What the task requires – Convert the listing below into a JSON list of strings with one string per line, leaving out blank lines.

>>>>>

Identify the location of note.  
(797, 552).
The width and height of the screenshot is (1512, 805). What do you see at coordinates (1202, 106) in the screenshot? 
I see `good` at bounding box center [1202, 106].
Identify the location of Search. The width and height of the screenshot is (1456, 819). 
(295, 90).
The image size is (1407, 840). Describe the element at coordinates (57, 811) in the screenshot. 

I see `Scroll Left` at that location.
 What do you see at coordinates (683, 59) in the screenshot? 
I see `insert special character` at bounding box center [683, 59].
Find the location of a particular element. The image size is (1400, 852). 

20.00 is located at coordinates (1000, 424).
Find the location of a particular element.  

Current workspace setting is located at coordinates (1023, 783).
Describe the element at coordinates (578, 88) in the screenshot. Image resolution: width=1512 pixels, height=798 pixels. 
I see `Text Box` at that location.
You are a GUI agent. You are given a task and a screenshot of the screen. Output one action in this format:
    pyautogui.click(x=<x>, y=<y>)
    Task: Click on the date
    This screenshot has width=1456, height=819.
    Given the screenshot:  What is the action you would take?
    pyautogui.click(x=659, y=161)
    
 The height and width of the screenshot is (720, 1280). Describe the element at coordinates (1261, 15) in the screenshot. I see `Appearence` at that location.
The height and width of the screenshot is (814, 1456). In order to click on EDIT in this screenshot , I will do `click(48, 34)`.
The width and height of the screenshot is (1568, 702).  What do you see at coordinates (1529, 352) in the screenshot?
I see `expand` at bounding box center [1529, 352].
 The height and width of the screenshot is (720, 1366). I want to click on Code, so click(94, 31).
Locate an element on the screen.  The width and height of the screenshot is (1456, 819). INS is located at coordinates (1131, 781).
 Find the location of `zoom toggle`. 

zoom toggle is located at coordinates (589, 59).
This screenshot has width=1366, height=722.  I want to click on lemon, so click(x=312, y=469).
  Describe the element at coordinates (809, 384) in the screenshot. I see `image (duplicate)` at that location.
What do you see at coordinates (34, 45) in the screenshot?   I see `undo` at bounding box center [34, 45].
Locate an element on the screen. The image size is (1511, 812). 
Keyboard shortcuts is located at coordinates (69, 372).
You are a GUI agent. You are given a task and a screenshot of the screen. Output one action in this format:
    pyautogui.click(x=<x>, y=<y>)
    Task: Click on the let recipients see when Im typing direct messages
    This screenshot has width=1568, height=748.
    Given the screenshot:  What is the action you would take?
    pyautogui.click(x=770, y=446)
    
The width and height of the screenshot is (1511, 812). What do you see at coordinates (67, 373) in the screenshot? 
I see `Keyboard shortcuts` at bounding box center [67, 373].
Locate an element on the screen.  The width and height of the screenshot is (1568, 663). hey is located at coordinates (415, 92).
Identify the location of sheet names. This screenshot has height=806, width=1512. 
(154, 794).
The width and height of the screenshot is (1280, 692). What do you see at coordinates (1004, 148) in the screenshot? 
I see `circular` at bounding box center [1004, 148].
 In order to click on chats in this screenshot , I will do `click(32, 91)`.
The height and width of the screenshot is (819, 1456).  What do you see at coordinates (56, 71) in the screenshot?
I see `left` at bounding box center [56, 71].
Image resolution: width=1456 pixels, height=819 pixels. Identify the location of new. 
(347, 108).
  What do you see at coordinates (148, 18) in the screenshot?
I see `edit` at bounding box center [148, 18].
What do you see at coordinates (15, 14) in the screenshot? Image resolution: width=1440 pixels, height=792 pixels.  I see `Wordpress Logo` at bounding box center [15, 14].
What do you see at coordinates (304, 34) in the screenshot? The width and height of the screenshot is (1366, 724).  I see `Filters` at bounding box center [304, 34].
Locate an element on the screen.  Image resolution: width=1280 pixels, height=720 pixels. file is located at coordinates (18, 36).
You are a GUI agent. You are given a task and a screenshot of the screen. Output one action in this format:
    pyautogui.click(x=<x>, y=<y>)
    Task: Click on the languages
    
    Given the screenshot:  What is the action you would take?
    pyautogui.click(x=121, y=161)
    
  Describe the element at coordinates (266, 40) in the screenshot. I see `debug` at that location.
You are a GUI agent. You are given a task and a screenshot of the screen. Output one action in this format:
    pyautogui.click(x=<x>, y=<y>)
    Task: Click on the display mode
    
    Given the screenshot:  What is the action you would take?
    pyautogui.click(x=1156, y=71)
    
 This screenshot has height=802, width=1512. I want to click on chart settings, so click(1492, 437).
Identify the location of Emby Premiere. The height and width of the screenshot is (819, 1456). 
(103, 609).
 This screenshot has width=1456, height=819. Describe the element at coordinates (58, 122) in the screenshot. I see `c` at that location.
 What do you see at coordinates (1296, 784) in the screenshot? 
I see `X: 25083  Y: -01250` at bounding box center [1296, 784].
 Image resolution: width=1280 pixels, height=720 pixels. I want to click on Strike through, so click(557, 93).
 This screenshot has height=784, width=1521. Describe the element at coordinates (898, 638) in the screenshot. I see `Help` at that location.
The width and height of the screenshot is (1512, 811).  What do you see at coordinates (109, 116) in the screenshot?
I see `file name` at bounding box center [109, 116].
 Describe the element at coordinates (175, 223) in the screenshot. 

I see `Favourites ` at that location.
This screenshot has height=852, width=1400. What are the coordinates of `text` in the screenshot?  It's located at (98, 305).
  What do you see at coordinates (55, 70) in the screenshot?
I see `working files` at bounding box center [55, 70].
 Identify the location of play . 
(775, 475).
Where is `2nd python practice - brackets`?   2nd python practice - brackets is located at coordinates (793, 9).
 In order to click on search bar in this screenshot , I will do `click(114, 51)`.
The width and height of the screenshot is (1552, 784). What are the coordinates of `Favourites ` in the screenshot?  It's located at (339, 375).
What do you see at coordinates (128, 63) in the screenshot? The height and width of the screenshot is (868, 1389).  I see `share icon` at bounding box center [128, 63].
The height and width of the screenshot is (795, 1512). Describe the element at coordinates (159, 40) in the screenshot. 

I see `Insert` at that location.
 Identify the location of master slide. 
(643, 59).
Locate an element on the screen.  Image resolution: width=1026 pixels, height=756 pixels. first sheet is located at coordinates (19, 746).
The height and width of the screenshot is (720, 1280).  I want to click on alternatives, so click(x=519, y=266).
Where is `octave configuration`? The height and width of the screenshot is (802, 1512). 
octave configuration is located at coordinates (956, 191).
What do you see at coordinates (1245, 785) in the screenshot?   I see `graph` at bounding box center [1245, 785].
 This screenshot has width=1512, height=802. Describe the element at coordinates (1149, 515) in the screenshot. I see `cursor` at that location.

<<<<<

Task result –
[
  "Identify the location of note.  ",
  "(797, 552).",
  "The width and height of the screenshot is (1512, 805). What do you see at coordinates (1202, 106) in the screenshot? ",
  "I see `good` at bounding box center [1202, 106].",
  "Identify the location of Search. The width and height of the screenshot is (1456, 819). ",
  "(295, 90).",
  "The image size is (1407, 840). Describe the element at coordinates (57, 811) in the screenshot. ",
  "I see `Scroll Left` at that location.",
  " What do you see at coordinates (683, 59) in the screenshot? ",
  "I see `insert special character` at bounding box center [683, 59].",
  "Find the location of a particular element. The image size is (1400, 852). ",
  "20.00 is located at coordinates (1000, 424).",
  "Find the location of a particular element.  ",
  "Current workspace setting is located at coordinates (1023, 783).",
  "Describe the element at coordinates (578, 88) in the screenshot. Image resolution: width=1512 pixels, height=798 pixels. ",
  "I see `Text Box` at that location.",
  "You are a GUI agent. You are given a task and a screenshot of the screen. Output one action in this format:",
  "    pyautogui.click(x=<x>, y=<y>)",
  "    Task: Click on the date",
  "    This screenshot has width=1456, height=819.",
  "    Given the screenshot:  What is the action you would take?",
  "    pyautogui.click(x=659, y=161)",
  " The height and width of the screenshot is (720, 1280). Describe the element at coordinates (1261, 15) in the screenshot. I see `Appearence` at that location.",
  "The height and width of the screenshot is (814, 1456). In order to click on EDIT in this screenshot , I will do `click(48, 34)`.",
  "The width and height of the screenshot is (1568, 702).  What do you see at coordinates (1529, 352) in the screenshot?",
  "I see `expand` at bounding box center [1529, 352].",
  " The height and width of the screenshot is (720, 1366). I want to click on Code, so click(94, 31).",
  "Locate an element on the screen.  The width and height of the screenshot is (1456, 819). INS is located at coordinates (1131, 781).",
  " Find the location of `zoom toggle`. ",
  "zoom toggle is located at coordinates (589, 59).",
  "This screenshot has width=1366, height=722.  I want to click on lemon, so click(x=312, y=469).",
  "  Describe the element at coordinates (809, 384) in the screenshot. I see `image (duplicate)` at that location.",
  "What do you see at coordinates (34, 45) in the screenshot?   I see `undo` at bounding box center [34, 45].",
  "Locate an element on the screen. The image size is (1511, 812). ",
  "Keyboard shortcuts is located at coordinates (69, 372).",
  "You are a GUI agent. You are given a task and a screenshot of the screen. Output one action in this format:",
  "    pyautogui.click(x=<x>, y=<y>)",
  "    Task: Click on the let recipients see when Im typing direct messages",
  "    This screenshot has width=1568, height=748.",
  "    Given the screenshot:  What is the action you would take?",
  "    pyautogui.click(x=770, y=446)",
  "The width and height of the screenshot is (1511, 812). What do you see at coordinates (67, 373) in the screenshot? ",
  "I see `Keyboard shortcuts` at bounding box center [67, 373].",
  "Locate an element on the screen.  The width and height of the screenshot is (1568, 663). hey is located at coordinates (415, 92).",
  "Identify the location of sheet names. This screenshot has height=806, width=1512. ",
  "(154, 794).",
  "The width and height of the screenshot is (1280, 692). What do you see at coordinates (1004, 148) in the screenshot? ",
  "I see `circular` at bounding box center [1004, 148].",
  " In order to click on chats in this screenshot , I will do `click(32, 91)`.",
  "The height and width of the screenshot is (819, 1456).  What do you see at coordinates (56, 71) in the screenshot?",
  "I see `left` at bounding box center [56, 71].",
  "Image resolution: width=1456 pixels, height=819 pixels. Identify the location of new. ",
  "(347, 108).",
  "  What do you see at coordinates (148, 18) in the screenshot?",
  "I see `edit` at bounding box center [148, 18].",
  "What do you see at coordinates (15, 14) in the screenshot? Image resolution: width=1440 pixels, height=792 pixels.  I see `Wordpress Logo` at bounding box center [15, 14].",
  "What do you see at coordinates (304, 34) in the screenshot? The width and height of the screenshot is (1366, 724).  I see `Filters` at bounding box center [304, 34].",
  "Locate an element on the screen.  Image resolution: width=1280 pixels, height=720 pixels. file is located at coordinates (18, 36).",
  "You are a GUI agent. You are given a task and a screenshot of the screen. Output one action in this format:",
  "    pyautogui.click(x=<x>, y=<y>)",
  "    Task: Click on the languages",
  "    Given the screenshot:  What is the action you would take?",
  "    pyautogui.click(x=121, y=161)",
  "  Describe the element at coordinates (266, 40) in the screenshot. I see `debug` at that location.",
  "You are a GUI agent. You are given a task and a screenshot of the screen. Output one action in this format:",
  "    pyautogui.click(x=<x>, y=<y>)",
  "    Task: Click on the display mode",
  "    Given the screenshot:  What is the action you would take?",
  "    pyautogui.click(x=1156, y=71)",
  " This screenshot has height=802, width=1512. I want to click on chart settings, so click(1492, 437).",
  "Identify the location of Emby Premiere. The height and width of the screenshot is (819, 1456). ",
  "(103, 609).",
  " This screenshot has width=1456, height=819. Describe the element at coordinates (58, 122) in the screenshot. I see `c` at that location.",
  " What do you see at coordinates (1296, 784) in the screenshot? ",
  "I see `X: 25083  Y: -01250` at bounding box center [1296, 784].",
  " Image resolution: width=1280 pixels, height=720 pixels. I want to click on Strike through, so click(557, 93).",
  " This screenshot has height=784, width=1521. Describe the element at coordinates (898, 638) in the screenshot. I see `Help` at that location.",
  "The width and height of the screenshot is (1512, 811).  What do you see at coordinates (109, 116) in the screenshot?",
  "I see `file name` at bounding box center [109, 116].",
  " Describe the element at coordinates (175, 223) in the screenshot. ",
  "I see `Favourites ` at that location.",
  "This screenshot has height=852, width=1400. What are the coordinates of `text` in the screenshot?  It's located at (98, 305).",
  "  What do you see at coordinates (55, 70) in the screenshot?",
  "I see `working files` at bounding box center [55, 70].",
  " Identify the location of play . ",
  "(775, 475).",
  "Where is `2nd python practice - brackets`?   2nd python practice - brackets is located at coordinates (793, 9).",
  " In order to click on search bar in this screenshot , I will do `click(114, 51)`.",
  "The width and height of the screenshot is (1552, 784). What are the coordinates of `Favourites ` in the screenshot?  It's located at (339, 375).",
  "What do you see at coordinates (128, 63) in the screenshot? The height and width of the screenshot is (868, 1389).  I see `share icon` at bounding box center [128, 63].",
  "The height and width of the screenshot is (795, 1512). Describe the element at coordinates (159, 40) in the screenshot. ",
  "I see `Insert` at that location.",
  " Identify the location of master slide. ",
  "(643, 59).",
  "Locate an element on the screen.  Image resolution: width=1026 pixels, height=756 pixels. first sheet is located at coordinates (19, 746).",
  "The height and width of the screenshot is (720, 1280).  I want to click on alternatives, so click(x=519, y=266).",
  "Where is `octave configuration`? The height and width of the screenshot is (802, 1512). ",
  "octave configuration is located at coordinates (956, 191).",
  "What do you see at coordinates (1245, 785) in the screenshot?   I see `graph` at bounding box center [1245, 785].",
  " This screenshot has width=1512, height=802. Describe the element at coordinates (1149, 515) in the screenshot. I see `cursor` at that location."
]